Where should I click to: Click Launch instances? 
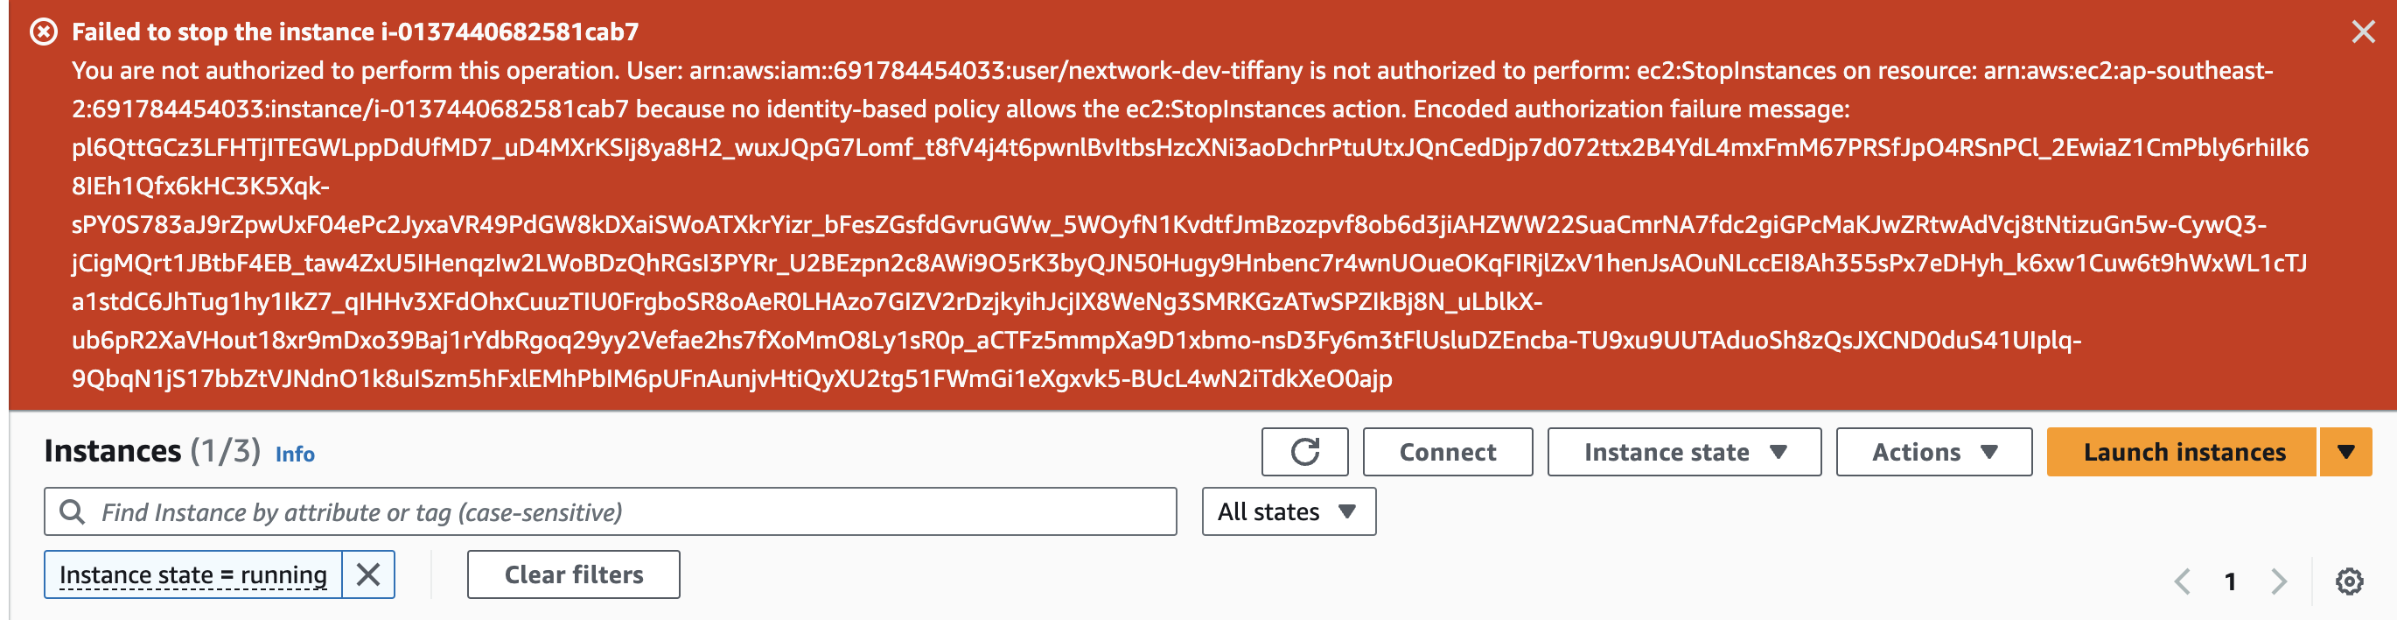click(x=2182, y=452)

==

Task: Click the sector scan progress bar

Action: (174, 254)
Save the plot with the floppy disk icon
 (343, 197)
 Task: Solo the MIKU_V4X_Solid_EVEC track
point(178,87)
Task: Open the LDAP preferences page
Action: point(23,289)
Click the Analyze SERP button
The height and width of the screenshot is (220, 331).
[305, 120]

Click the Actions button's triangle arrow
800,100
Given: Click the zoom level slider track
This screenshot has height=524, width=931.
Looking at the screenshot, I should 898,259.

▶ Problem
Set down exactly the lines of the data above, beginning with the line that has "Task: Solo the MIKU_V4X_Solid_EVEC track" and ending with the line that has "Given: Click the zoom level slider track", and no others.

▶ Output for this task
 Task: Solo the MIKU_V4X_Solid_EVEC track
point(178,87)
Task: Open the LDAP preferences page
Action: point(23,289)
Click the Analyze SERP button
The height and width of the screenshot is (220, 331).
[305, 120]

Click the Actions button's triangle arrow
800,100
Given: Click the zoom level slider track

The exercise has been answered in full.